“I. Consider the artist as a researcher (anxious, stubborn, enraptured) who finds at times a worker free from all ambition.” Francis Ponge
Besides making film and video narratives, art and documentaries, are the jobs, side projects and various outgrowths of expression that I have undertaken over the years and continue to do.
In the beginning of the 1980s, we founded I AM EYE, independent film forum, in Washington, DC. Paul Bishow, Pierre DeVeaux (an extension of their film partnership) and I (worked at the venue, d.c. space, and was an emerging experimenter of film and storytelling and partner in some ways, too) held an open screening for film and video every other Monday night in the restaurant/performance area of d.c. space. It was $1 or one film to get in, and went on for nine years. From there on, it seemed natural to put shows together of many sorts, and network with filmmakers and artists around the world—at least, at the time, throughout the U.S. and Europe. I also formed a series of open readings called, A Bunch of Drunks Read Their Shit. That lasted a couple of years.
In the 1990s I was basing myself in San Francisco and then New York. I continued to be part of organizing, producing or curatorship for live and film shows.
I come from the world of DIY, and that world is a group and cultural cooperative zone that supports the short- and long-term brainchildren of many people. Think small pop-ups and large burning mans for the extremes of frameworks in which people can get out there with their work, independent of and finding little or no relevance in the mainstream methods of the culture providers. Our friends in San Francisco had a performance space, Studio 4 that was also a living space. They put us up and then we lived there. From Studio 4, Sabot music duo (Hilary Binder and Chris Rankin) moved to the Czech Republic and started an international art center, CESTA (Cultural Exchange Station at Tabor). CESTA did truly bring together artists from around the world into temporary collaborative space from 1993 to 2013, completely grassroots. In 1990 Sabot named their second album Pam Kray. Top that, why don’tcha?!
In DC, San Francisco and New York, I worked as a film projectionist or a/v tech. In New York at Anthology Film Archives almost all the projectionists were/are filmmakers, too. And even in the straight world of tech work, I run into the artists, and again, the cooperative zones are established. I love New York. It has changed lately, but the incredible new spaces that open up are furthering the work of groups that came before and are showing how far the possible can go.

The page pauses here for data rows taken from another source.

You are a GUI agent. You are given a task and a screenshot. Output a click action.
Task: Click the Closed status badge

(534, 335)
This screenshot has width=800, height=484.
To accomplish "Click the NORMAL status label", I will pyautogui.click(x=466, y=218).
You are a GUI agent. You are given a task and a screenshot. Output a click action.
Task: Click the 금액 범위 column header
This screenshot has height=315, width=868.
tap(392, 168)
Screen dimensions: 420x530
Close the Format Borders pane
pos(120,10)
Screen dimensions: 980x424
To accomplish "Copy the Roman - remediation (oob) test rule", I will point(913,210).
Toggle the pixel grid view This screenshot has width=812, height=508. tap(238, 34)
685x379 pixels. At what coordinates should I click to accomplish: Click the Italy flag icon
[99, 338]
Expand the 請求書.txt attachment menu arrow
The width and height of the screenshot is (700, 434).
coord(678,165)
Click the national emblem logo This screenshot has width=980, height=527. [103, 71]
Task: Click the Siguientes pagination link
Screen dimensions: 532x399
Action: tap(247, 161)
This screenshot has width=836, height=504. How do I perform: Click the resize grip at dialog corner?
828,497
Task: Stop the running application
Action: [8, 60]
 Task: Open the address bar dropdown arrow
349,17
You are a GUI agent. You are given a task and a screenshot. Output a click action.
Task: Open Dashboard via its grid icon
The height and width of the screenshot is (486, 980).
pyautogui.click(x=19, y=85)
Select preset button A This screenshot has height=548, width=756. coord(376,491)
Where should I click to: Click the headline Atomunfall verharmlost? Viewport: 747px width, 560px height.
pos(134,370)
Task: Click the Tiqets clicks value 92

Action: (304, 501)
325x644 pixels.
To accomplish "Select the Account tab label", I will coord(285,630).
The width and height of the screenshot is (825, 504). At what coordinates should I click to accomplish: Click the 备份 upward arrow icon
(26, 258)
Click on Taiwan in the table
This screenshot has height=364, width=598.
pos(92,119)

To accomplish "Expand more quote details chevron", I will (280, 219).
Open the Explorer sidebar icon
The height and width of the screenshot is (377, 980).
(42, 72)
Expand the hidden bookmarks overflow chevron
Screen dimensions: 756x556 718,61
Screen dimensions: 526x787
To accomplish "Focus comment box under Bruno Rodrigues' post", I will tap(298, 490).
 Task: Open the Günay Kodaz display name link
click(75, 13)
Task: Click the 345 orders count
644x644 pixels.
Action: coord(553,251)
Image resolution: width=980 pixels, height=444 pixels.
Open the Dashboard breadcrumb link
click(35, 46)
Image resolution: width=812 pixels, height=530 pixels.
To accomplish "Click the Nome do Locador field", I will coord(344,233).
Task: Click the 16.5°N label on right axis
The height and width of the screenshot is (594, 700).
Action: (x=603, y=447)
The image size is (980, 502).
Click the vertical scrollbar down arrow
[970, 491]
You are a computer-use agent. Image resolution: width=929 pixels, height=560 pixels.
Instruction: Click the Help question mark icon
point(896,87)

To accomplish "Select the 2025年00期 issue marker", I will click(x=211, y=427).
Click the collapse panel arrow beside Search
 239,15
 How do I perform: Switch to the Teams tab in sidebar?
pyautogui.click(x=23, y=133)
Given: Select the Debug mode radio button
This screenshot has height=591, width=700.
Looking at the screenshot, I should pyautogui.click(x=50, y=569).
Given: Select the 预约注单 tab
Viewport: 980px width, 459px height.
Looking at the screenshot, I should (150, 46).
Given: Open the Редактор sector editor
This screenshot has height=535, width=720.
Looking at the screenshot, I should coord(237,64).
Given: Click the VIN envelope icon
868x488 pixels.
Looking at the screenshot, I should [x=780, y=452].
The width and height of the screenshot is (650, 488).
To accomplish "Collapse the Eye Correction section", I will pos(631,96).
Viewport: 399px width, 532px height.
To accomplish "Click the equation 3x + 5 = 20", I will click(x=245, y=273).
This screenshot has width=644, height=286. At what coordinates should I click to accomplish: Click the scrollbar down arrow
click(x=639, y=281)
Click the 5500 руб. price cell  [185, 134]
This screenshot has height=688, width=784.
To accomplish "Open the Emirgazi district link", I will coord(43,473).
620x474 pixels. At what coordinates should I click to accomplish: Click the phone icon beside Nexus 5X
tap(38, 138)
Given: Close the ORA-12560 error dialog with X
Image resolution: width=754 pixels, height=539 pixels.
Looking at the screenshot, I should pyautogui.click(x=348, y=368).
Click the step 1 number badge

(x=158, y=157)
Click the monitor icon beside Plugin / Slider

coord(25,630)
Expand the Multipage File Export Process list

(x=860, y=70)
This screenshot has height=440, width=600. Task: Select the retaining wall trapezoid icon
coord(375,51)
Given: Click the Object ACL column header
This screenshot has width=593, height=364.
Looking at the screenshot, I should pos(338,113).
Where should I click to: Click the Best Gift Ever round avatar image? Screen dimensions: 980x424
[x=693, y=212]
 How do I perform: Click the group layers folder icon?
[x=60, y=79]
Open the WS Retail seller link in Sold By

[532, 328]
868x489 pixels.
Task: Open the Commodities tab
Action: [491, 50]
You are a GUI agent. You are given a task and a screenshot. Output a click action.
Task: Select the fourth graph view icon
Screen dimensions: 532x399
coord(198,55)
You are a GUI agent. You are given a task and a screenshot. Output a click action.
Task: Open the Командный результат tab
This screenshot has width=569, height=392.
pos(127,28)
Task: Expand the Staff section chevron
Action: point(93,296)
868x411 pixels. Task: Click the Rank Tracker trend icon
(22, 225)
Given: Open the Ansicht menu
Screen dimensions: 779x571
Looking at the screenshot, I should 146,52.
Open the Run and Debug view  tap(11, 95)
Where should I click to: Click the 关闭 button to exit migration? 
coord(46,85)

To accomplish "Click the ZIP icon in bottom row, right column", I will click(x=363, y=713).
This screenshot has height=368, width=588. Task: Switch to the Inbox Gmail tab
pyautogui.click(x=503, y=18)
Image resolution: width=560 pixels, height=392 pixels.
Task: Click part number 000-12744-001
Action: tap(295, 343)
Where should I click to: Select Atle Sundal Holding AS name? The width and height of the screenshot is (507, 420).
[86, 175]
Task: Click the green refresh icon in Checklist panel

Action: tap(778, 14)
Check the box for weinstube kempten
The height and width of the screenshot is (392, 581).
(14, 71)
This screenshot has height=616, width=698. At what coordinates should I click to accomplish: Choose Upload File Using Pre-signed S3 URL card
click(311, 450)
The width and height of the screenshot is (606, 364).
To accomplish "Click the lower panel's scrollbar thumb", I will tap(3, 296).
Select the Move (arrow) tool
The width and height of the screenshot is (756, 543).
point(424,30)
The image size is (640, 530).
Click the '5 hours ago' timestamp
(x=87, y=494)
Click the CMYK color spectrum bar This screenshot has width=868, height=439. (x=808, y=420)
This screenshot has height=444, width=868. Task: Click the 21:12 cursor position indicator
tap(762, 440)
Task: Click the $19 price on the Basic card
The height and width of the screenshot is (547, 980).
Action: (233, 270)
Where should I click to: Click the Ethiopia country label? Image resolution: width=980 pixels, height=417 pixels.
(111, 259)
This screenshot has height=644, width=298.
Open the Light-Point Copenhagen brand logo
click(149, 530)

When I got into mushroom hunting, I got into digital production. I also became an involved member of the New York Mycological Society. As amateur mushroom clubs, groups, or societies go, the New York group is made up of authors, journalists, artists, musicians and doctors and other professionals. John Cage was a main founder of the group, and his anarchist manifesto of least codification of rules for the future made the NYMS my home, too. I had a great time editing the newsletter for about 5 years!
And since I’ve moved about 100 miles north of the city, I have joined a very small group of artists in a theater workshop at a men’s maximum-security prison 20 miles from where I live. The work we do there has revealed itself as life changing for me as well as for the inmates. For them it creates a space for expression and for planning an outside life back in society. It is transformational and wonderful to see the possibilities expand before our eyes. For me it is transformational as well to be part of art that does seem both for its own sake and necessary to the survival of those taking part in it. Performing to 150-250 inmates and seeing their and the guards’ reception goes against every stereotype regarding prison populations.
I teach media classes now and then at colleges, and have a small production/post-production company, Black Slate Studio, as well.
These are the interlocking worlds that make up this life. Sometimes it is compartments apart from one another, but mostly it is a network of interrelated activities and creations. Thanks for that opportunity.